Altun presents numerous cases, with examples, of Türkiye’s effective role in conflicts where other states have failed, claiming that, “unlike nations that seek status and power primarily through the implementation of a naked self-interest policy, Türkiye consistently approaches international conflicts through a vision of bringing about stability to further its national goals” (p. 132).
In the last chapter, “The Rise of Far-Right Nationalism, Populism, and Islamophobia,” the author touches on the incremental advance of the far-right toward the center in Europe and highlights the danger of antagonizing the Islamic World through Islamophobic governmental policies. Altun illuminates Türkiye’s responses to the increasing challenges posed by the rise of populism, far-right extremism, and Islamophobia.
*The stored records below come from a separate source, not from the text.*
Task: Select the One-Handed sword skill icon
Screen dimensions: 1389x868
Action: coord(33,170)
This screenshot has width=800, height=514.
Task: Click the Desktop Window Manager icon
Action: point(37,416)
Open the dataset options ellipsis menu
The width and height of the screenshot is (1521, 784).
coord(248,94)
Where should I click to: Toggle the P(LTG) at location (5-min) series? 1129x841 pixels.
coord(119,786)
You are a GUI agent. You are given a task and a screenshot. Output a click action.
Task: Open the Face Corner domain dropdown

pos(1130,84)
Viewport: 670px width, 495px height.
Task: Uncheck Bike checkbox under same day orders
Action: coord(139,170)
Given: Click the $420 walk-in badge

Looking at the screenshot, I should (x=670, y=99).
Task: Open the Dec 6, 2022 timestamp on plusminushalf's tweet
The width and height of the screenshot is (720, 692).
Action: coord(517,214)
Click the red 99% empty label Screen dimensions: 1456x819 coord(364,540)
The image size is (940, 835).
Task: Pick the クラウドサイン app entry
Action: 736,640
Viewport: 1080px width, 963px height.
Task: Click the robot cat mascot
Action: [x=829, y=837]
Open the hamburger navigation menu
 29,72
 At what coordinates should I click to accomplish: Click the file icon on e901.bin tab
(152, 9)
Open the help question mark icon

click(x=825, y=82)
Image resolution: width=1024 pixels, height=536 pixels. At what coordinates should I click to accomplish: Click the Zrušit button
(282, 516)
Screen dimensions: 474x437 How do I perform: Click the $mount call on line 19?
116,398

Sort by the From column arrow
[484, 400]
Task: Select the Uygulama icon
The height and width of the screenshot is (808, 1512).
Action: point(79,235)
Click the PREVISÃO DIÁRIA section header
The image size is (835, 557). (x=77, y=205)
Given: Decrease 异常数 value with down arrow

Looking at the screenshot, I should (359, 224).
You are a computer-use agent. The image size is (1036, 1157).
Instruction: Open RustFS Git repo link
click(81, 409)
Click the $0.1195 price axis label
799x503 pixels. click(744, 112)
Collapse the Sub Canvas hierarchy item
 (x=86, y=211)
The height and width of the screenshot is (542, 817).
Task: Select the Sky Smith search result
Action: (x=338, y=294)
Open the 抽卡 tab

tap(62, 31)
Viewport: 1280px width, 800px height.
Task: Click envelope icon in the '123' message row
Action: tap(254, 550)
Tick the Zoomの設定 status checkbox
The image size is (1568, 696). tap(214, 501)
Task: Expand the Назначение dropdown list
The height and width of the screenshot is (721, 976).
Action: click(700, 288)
He concludes with the statement that the current international system has failures and shortcomings in addressing specific, modern challenges that differ from region to region, and argues that Türkiye is one of the prominent countries that offers constructive and humanitarian solutions with its advocacy to improve the efficiency
and relevance of an international order that, at present, favors only a few.
Altun subtly reflects on Türkiye’s foreign policy on civil wars, humanitarian tragedies, and the structural changes in its neighborhood over the last decades; an extraordinary revisionist work, the book ultimately invites readers to re-conceptualize Türkiye as a “stabilizing power.” The main strength of the book is that Türkiye is set as a case study with examples of its responses to the failures of the current international world order and its institutions. Throughout, Altun presents examples of Türkiye’s actual practices rather than theories. The book is deserving of praise for airing the voice of underdeveloped and developing countries in the global world order, and for seeking reform in the international order system and a “fairer” world.
The clear structure and reader-friendly language make Türkiye as a Stabilizing Power in an Age of Turmoil an easily comprehensible trove of information. Türkiye as a Stabilizing Power in an Age of Turmoil will be very beneficial for those who study international relations or who work in this field, whether as academicians, bureaucrats, or diplomats. Students, researchers, and laypeople interested in international relations and foreign policy will benefit from this well-designed and insightful piece of work. Along with its scholarly value, the book will be of considerable interest to anybody curious about international relations and countries’ reactions in a time of worldwide turmoil.